-- start of PASSAGE PROVIDED --

However, by 1:36 pm AEDT (2:36 am GMT), the stock had retraced losses to be up 8%.
While EOS acknowledged strong growth in European defence demand, it told the market that no final decisions have been made to shift its headquarters to Europe.
Underpinning today’s announcement was a somewhat more sobering response to allegations by Grizzly Research on 6 February, which alleged that several major contracts announced by EOS last year, including a US$80 million laser contract in Korea and the acquisition of the MARSS Group, were "intentionally misleading" and "unrealistic".
In its statement to the ASX today, EOS rejected the allegations and accused Grizzly of publishing the short report without any prior enquiry to the company.
“EOS rejects the misleading, manipulatory and pejorative conclusions contained in the Grizzly Report,” the company said in the statement.
“EOS is concerned that Grizzly may have acted unlawfully and breached corporations laws in Australia and Germany (where EOS trades on the Frankfurt Open Market). EOS has directed legal advisers in Australia and Germany to consider all available legal remedies.”
While EOS acknowledged that its share price increased from $1.31 on 2 January 2025 to a high of $11.02 on 13 January 2026, the company rejects entirely the statements made by Grizzly regarding the reasons for movements in the EOS share price.
EOS believes that changes in the EOS share price are due to a wide range of factors, including, but not limited to:
- Changes in global defence spending, driven by conflicts and changes in geopolitics.
- Changes in technology, including the growth in drone warfare.
- Announcements made by EOS to the ASX about changes in EOS business, including new contract wins (detailed below).
- Changes in global macroeconomic conditions and other factors.
Leading up to today's expected announcement, EOS has reached several significant milestones:
- Singapore Manufacturing Hub: On February 9, 2026, EOS officially launched a new centre of excellence in Singapore dedicated to the manufacturing, integration, and testing of high-energy laser capabilities.
- Acquisition of MARSS Group: In mid-January 2026, EOS announced a binding agreement to acquire MARSS, a European provider of AI-enabled command and control (C2) systems for counter-drone use, for an upfront payment of roughly $54 million.
- EOS told the market that Grizzly Report’s assertions with regard to historical MARSS revenue are fundamentally flawed because they ignore revenue earned by MARSS entities in Monaco and Saudi Arabia and only record revenue from the UK business.

-- end of PASSAGE PROVIDED --
-- start of DATA LINES --

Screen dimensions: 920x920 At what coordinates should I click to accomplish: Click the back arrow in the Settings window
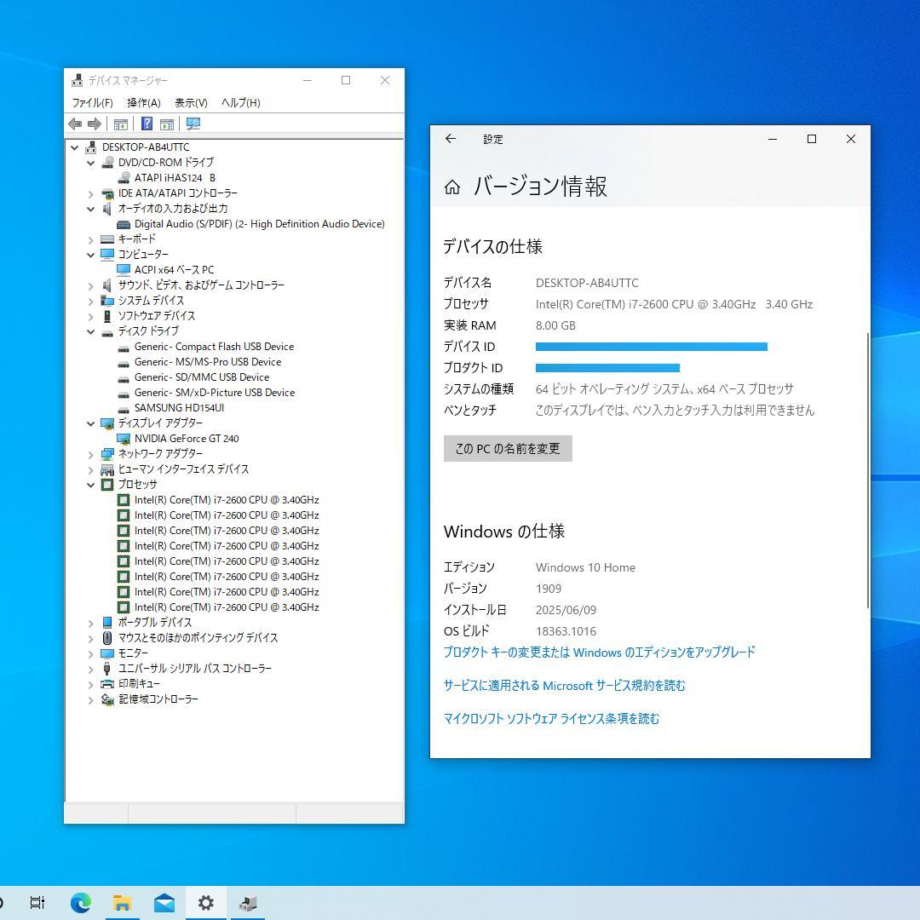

-- end of DATA LINES --

▶ **JOB 1**:
Using the passage on EOS and the Grizzly Report, answer these questions:
(a) What share price high did EOS reach on 13 January 2026?
(b) In which city did EOS launch a new centre of excellence on February 9, 2026?
(c) Revenue from which MARSS entities does EOS say the Grizzly Report ignores?
▶ **JOB 2**: Carry on the passage about EOS and the Grizzly Report, picking up after its final sentence.

▶ **EXERCISE RESULT 1**:
(a) $11.02.
(b) Singapore.
(c) Revenue earned by MARSS entities in Monaco and Saudi Arabia.

▶ **EXERCISE RESULT 2**:
- Financial Performance: The company's December 2025 quarterly report showed a net operating cash inflow of $19.3 million and a total contract backlog exceeding $459 million.
Following completion on 31 January 2025, and after full repayment of the debt facility, on 31 January 2025, EOS had approximately $128 million of cash balances on its balance sheet.
Within today’s market update, management reassured investors that the company has worked hard to successfully turn around the company from 2022, including:
- Strengthening the balance sheet.
- Commercialising latent intellectual property.
- Bolstering sales and marketing capabilities, amongst other things.
“As a result, EOS has seen increased order intake during 2025 and grew the order book to $459m at 31 December 2025,” the company said.
“EOS is in full compliance with its continuous disclosure obligations and has sought to be and will continue to be highly transparent with its shareholders.”
Following a period of extreme growth - soaring over 600% in 2025 – the stock became a high-profile target for activist short sellers as it reached record highs in January 2026.
Electro Optic Systems has a market cap of $1 billion; the share price is up 299% in one year and down 35% in the last week.
While the stock’s 200-day moving average is trending higher, there is significant evidence that the long-term bullish trend is near an end.
Specifically, recent price action has been weak, and the 5-day moving average is below both the 20 and 50-day moving averages.
Consensus is Strong Buy
G8 Education plunges after flagging major impairment
Shares in G8 Education (ASX: GEM) were trading 17.1% lower after the childcare operator flagged a $350 million non-cash goodwill impairment.
The impairment reflects updated assumptions on occupancy, supply and demand, fee growth, higher wages and rising regulatory and compliance costs.
Management also told the market that it was scrapping its final dividend and putting its on-market share buyback on ice to counter weaker occupancy and rising costs.
The market appears to have overlooked reassurance that the company does not expect any impact on its FY25 (lease adjusted) earnings, which are expected to be between $91 million and $98 million, and will not impact the company's financial covenants with lenders.
What the market may have forgotten today is that a non-cash impairment does not directly change the day-to-day cash flow generated by the centres.
However, what clearly spooked investors today were signals that the earnings outlook may have softened.
What the market will clearly be looking for when it releases its FY FY25 financial results on 23 February 2026, are insights into any material shift in underlying market dynamics, the capital management outlook and any updates in future M&A activity.
Astute investors will have already concluded that the financial hurdles confronting the business make it attractive to bargain-hunting suitors.
The share price has fallen around 49% over the past year, reaching lows near $0.64 by February 6, 2026.
G8 Education has a market cap of $414 million; the share price is down 60% in one year.
Sentiment among investors has been weak, resulting in a bearish-sloping 200-day moving average.
More recently, the stock has fallen dramatically enough to register in the oversold region of the Stochastic Oscillator.
This is positive in that it means the recent momentum is unsustainable and there could be a near-term rally.
Consensus is Moderate Buy.
Region Group jumps after lifting FY26 guidance
Shares in Region Group (ASX: RGN) - formerly known as SCA Property Group - were trading 2.2% higher this afternoon after the internally managed Australian real estate investment trust (A-REIT) upgraded its earnings outlook for FY FY26, lifting forecast funds from operations to 16.0¢ per security from 15.9¢, which implies 3.2% growth on FY25.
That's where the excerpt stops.